What if the fund has been recommended by an adviser and the client has bought it on platform? Still it is the DFM’s responsibility to inform the client.
Advisers may not be responsible for notifying the client but they will have to provide up-to-date contact details to allow the DFM to contact the client. This means a third party will have access to adviser’s clients – not a situation with which many advisers will be comfortable.
Therefore, any wealth manager discretionary permissions will need to ensure they have a mechanism in place to track portfolio performance and notify clients of a 10 per cent drop.
This could be difficult because, as reported earlier this year by FTAdviser, DFMs may be following a portfolio model and not the individual client’s actual portfolio – and some divergence in performance may not be picked up.
In FTAdviser in February, Fraser Donaldson, a wealth management analyst at Defaqto, said the delegation of responsibilities must be made clearer across the value chain and suggested a four-way written agreement.
He commented at the time: “There are gaps in the chain and there need to be formal arrangements. There are some propositions where they would write a four-way agreement between platform, client, adviser and DFM but most prefer not seeing the client.”
In this case, the adviser should inform the client – but who informs the adviser?

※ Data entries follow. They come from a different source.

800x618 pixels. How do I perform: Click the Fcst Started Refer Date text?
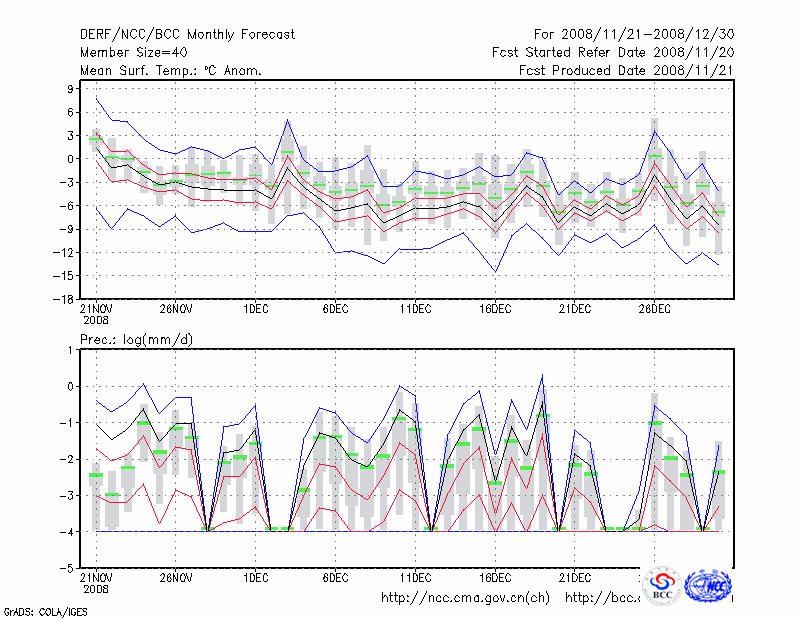pos(605,53)
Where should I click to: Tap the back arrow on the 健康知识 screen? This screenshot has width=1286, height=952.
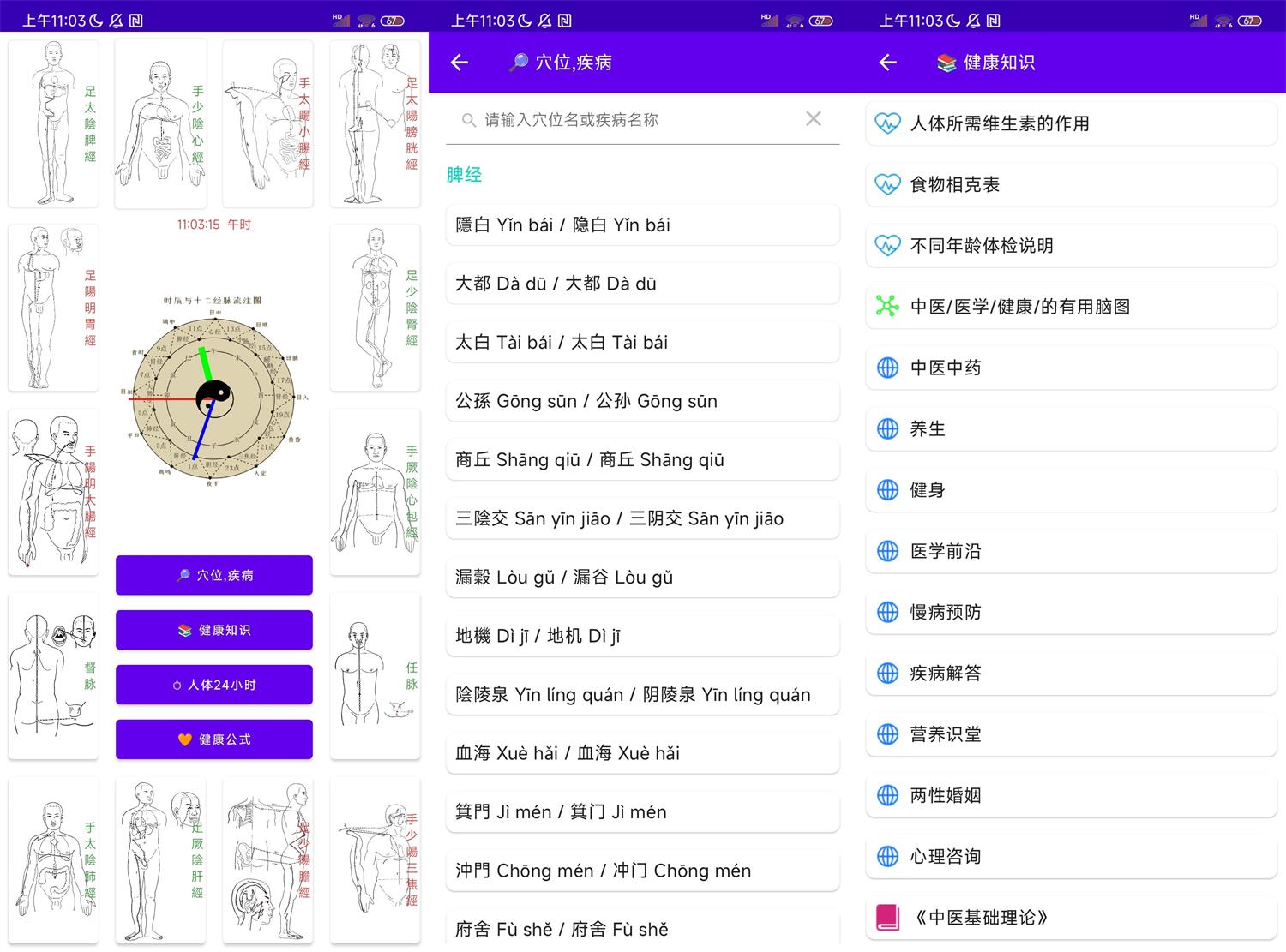click(x=888, y=62)
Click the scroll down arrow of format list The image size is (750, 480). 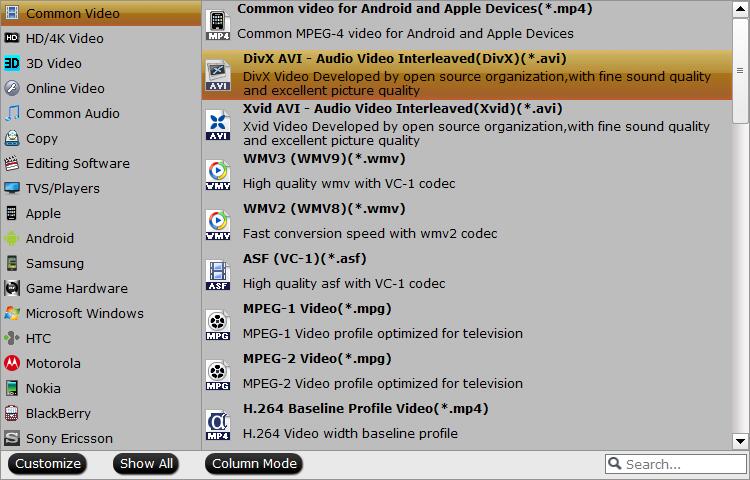[x=741, y=440]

Not all advisers will have in-depth investment monitoring systems to allow this.
Heather Hopkins, head of Platforum, comments: “We don’t think advisers running models on an advisory basis are on the hook for this communication – although they should check their compliance teams.
“However, be warned if you are using a DFM to run models on platform, your clients will be notified within 24 hours of a 10 per cent drop in value.
“You aren’t responsible for the communication – the DFM is – but your clients will no doubt call you immediately.”
It seems like a complex web of communication. What could possibly go wrong?
Moreover, the rationale behind the rule seems very arbitrary, in that the notification only must be given for a discretionary managed part of a total portfolio. Should the overall portfolio drop 10 per cent, there is no need for a notification.
In a blog post for platform Nucleus, Phil Young, founder of support service Zero, commented the 10 per cent rule was “nuts”.